Sepsis threatens to take dancer’s feet
When Barbara Dolanjski arrived in the emergency department at Hamilton General Hospital (HGH), she knew it was serious. She had had two previous encounters with sepsis, and could feel herself getting sicker by the minute.
“This was my third time with sepsis, so my mom and I knew,” recounts Barbara.
Within hours, she was in an induced coma. “She was probably the sickest patient I’ve seen in a decade,” recalls Dr. Cindy Hamielec, who has been working in critical care for over thirty years, and cared for Barbara in the Intensive Care Unit (ICU) at HGH.
Barbara’s sepsis had started as a Strep B infection. When it worsened, her body went into septic shock. Chemicals in her blood that were trying to fight the infection had triggered an inflammatory response, and her body was beginning to shut down.
“We couldn’t do what we do with one piece missing”
When Dr. Hamiliec first saw Barbara, she was going into kidney failure. She and her team started an intense treatment plan. Barbara was receiving three different blood pressure medications. Machines were helping her to breathe, and filtering her blood because her kidneys weren’t working properly.
“Everything in the ICU is a whole team approach,” says Dr. Hamielec. We couldn’t do what we do with one piece missing and everyone was devoted to helping Barbara recover.”
Saving a dancer’s feet
The team knew that Barbara was a ballet dancer. When tissue on the young woman’s feet began to turn purple and die, they feared she might lose them. Medication used to treat sepsis can constrict blood flow. If enough blood isn’t reaching the tips of the body, the tissue can die from lack of oxygen. That’s what was happening to Barbara.

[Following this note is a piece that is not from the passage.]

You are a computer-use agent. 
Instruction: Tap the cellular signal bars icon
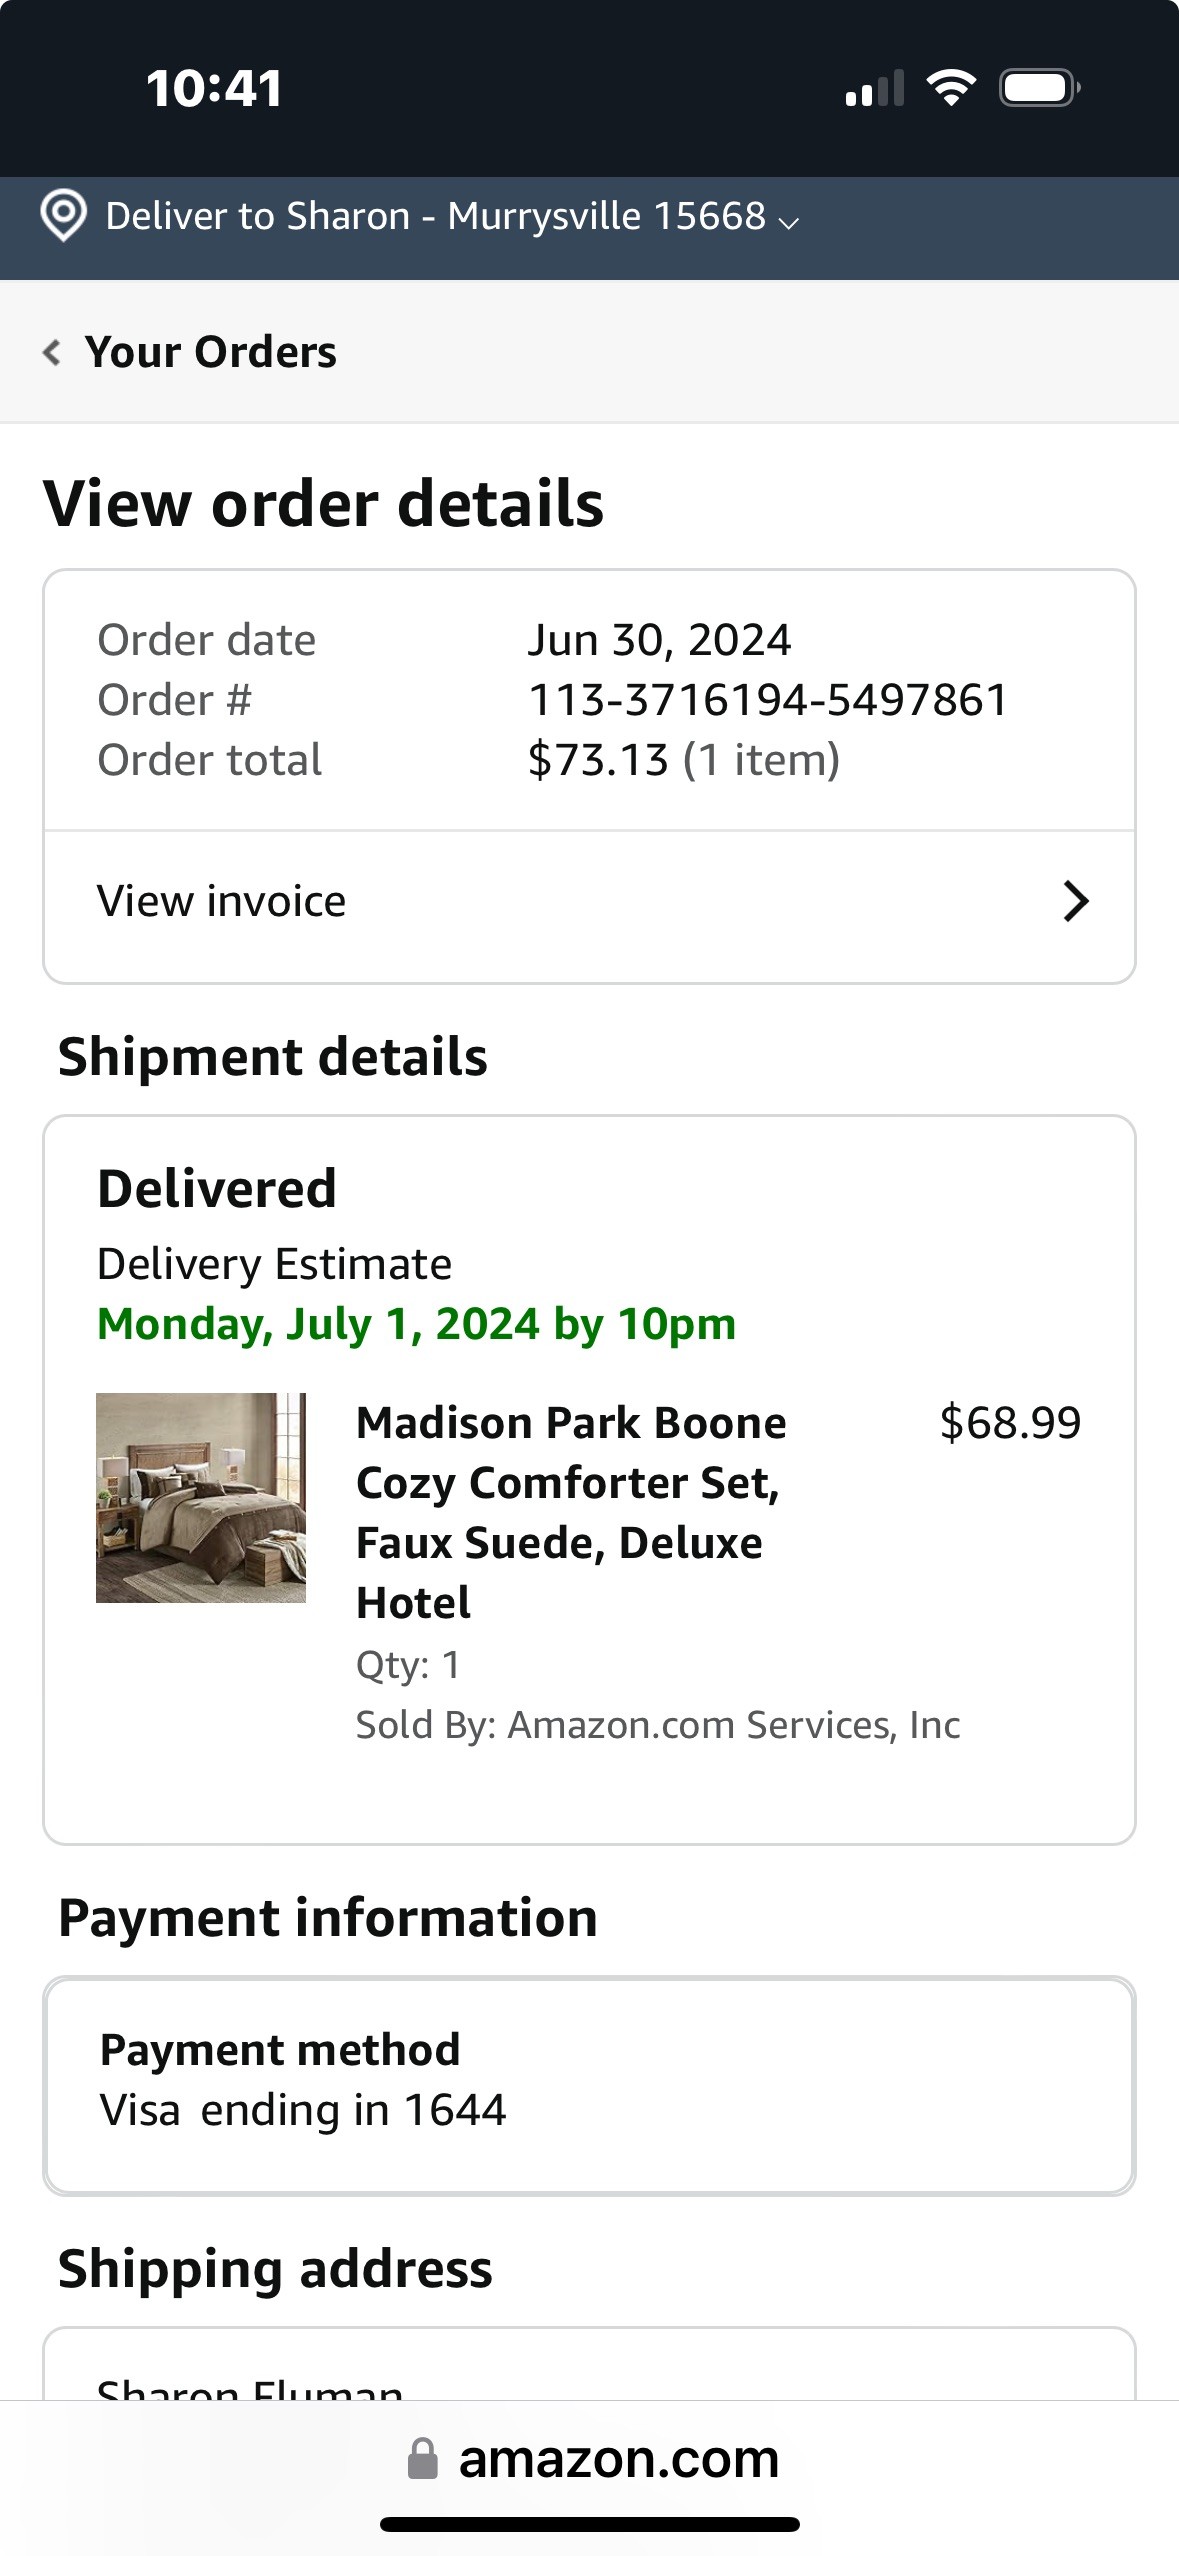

“She was lucky she didn’t lose her toes or feet”
Still in an induced coma, she didn’t realize her care team was fighting to keep her feet. Had things gone differently, she may have woken up unable to point and flex in her ballet slippers.
“She was lucky she didn’t lose her toes or feet,” says Dr. Hamielec.
Turning a corner
As Dr. Hamiliec finished up her rotation in the ICU, Barbara started to turn a corner. The colour was returning to her feet and she was moved from the ICU to a step down unit so she could continue her recovery.

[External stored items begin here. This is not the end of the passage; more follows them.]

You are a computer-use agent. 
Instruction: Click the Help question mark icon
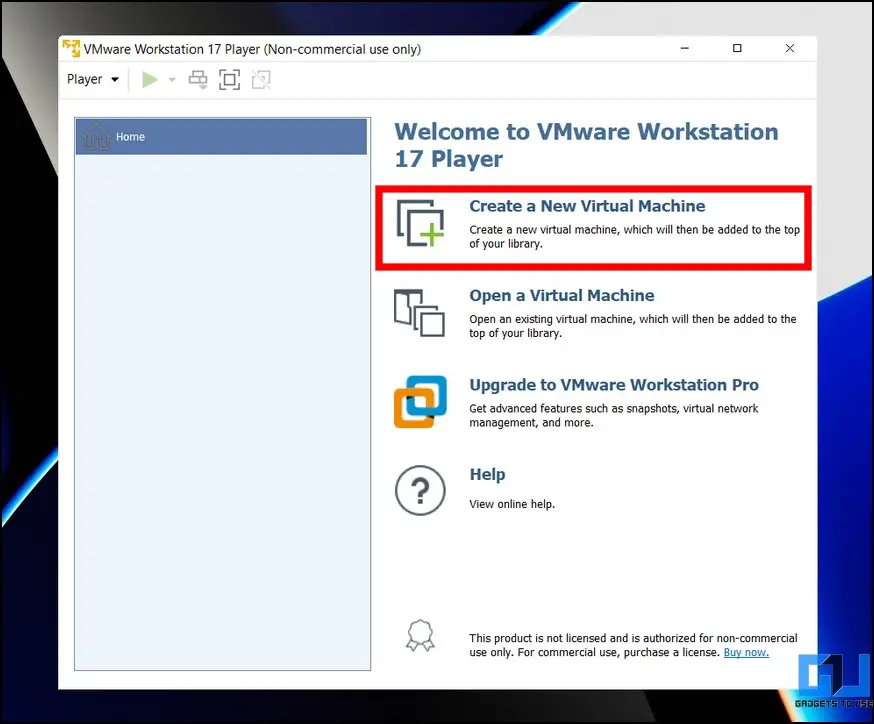coord(420,491)
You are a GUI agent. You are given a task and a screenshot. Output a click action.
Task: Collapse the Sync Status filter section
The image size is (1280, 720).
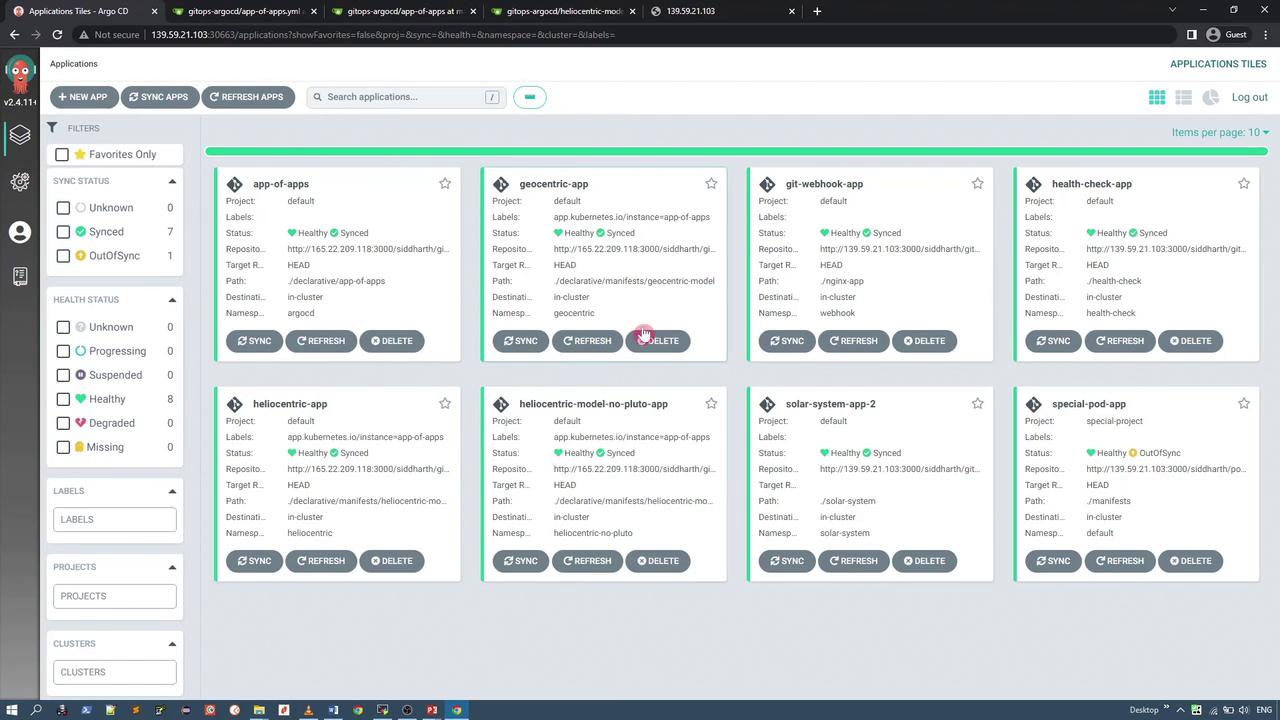point(172,181)
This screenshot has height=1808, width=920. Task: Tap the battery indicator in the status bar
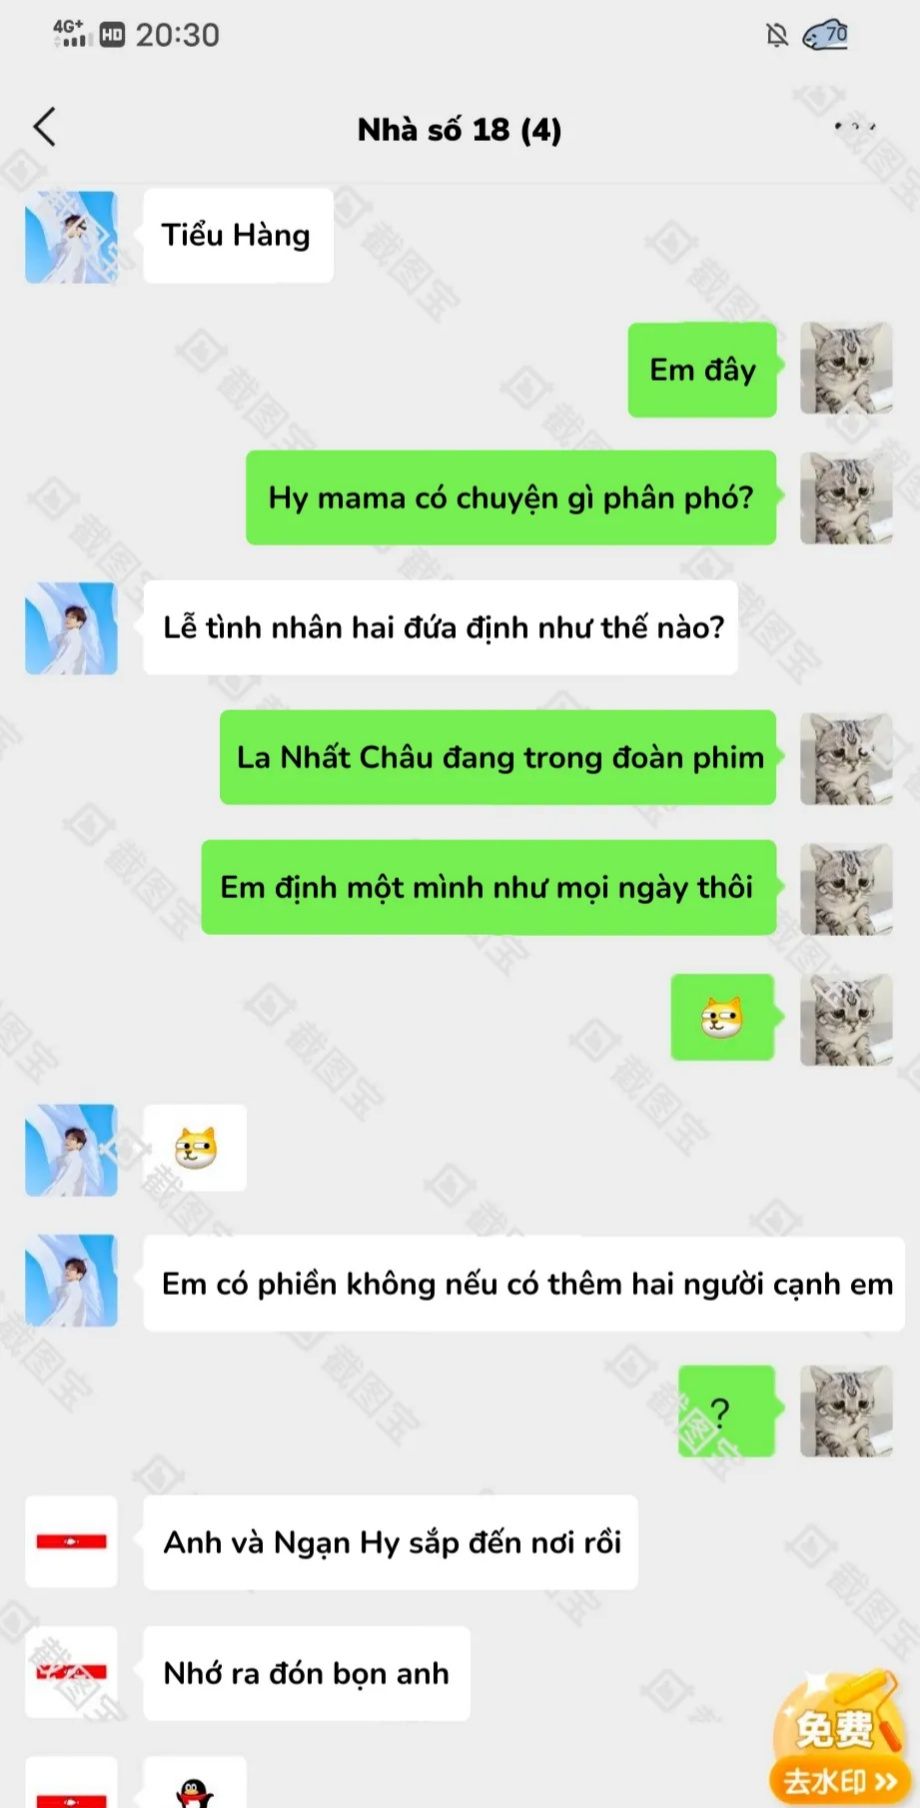[826, 35]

Still very weak, Barbara was discharged from the hospital with a walker because she couldn’t fully support her weight yet. She also required kidney dialysis for several months. Despite her ongoing health challenges, she was eager to return to work as a teacher and to resume dancing. It wasn’t long before she was back doing both.
Grateful to be alive
Barbara knows that if things had gone just a little bit differently, she might not be here today. If she didn’t know the symptoms of sepsis, she may not have gotten to the hospital in time. If she wasn’t young and relatively healthy, her body may not have been able to withstand the intense treatment and recovery. If she didn’t have a devoted team of experts caring for her, she may have lost her feet.
Her story has a happy ending, but that’s not the case for everyone with sepsis. As many as one in three people who get sepsis die from it. She and Dr. Hamielec hope that by sharing her story, more people are prepared to spot the signs of sepsis when it strikes.
More about sepsis
Sepsis is a widely unknown but life-threatening response to an infection anywhere in the body. As many as one in three people with sepsis die. Because signs and symptoms can vary and often mimic those of other illnesses, sepsis is hard to recognize, but it can be treated if caught early. To improve the chance of recovery, it’s important for individuals and healthcare providers to “suspect sepsis” if related symptoms appear.
Sepsis affects all age groups, but some people are at a higher risk of sepsis. Risk factors for sepsis include:
• Having an infection (bacterial, fungal, viral or parasitic)
• Being very young or very old (infants and seniors)
• Having certain chronic illnesses, like cancer or diabetes
• Having a compromised immune system
If you think you may be at risk for sepsis, speak with your healthcare provider about how you can minimize your risk. Some preventative measures include:
• Keeping up-to-date on vaccinations, especially those that help prevent viral infections which may increase your risk of sepsis.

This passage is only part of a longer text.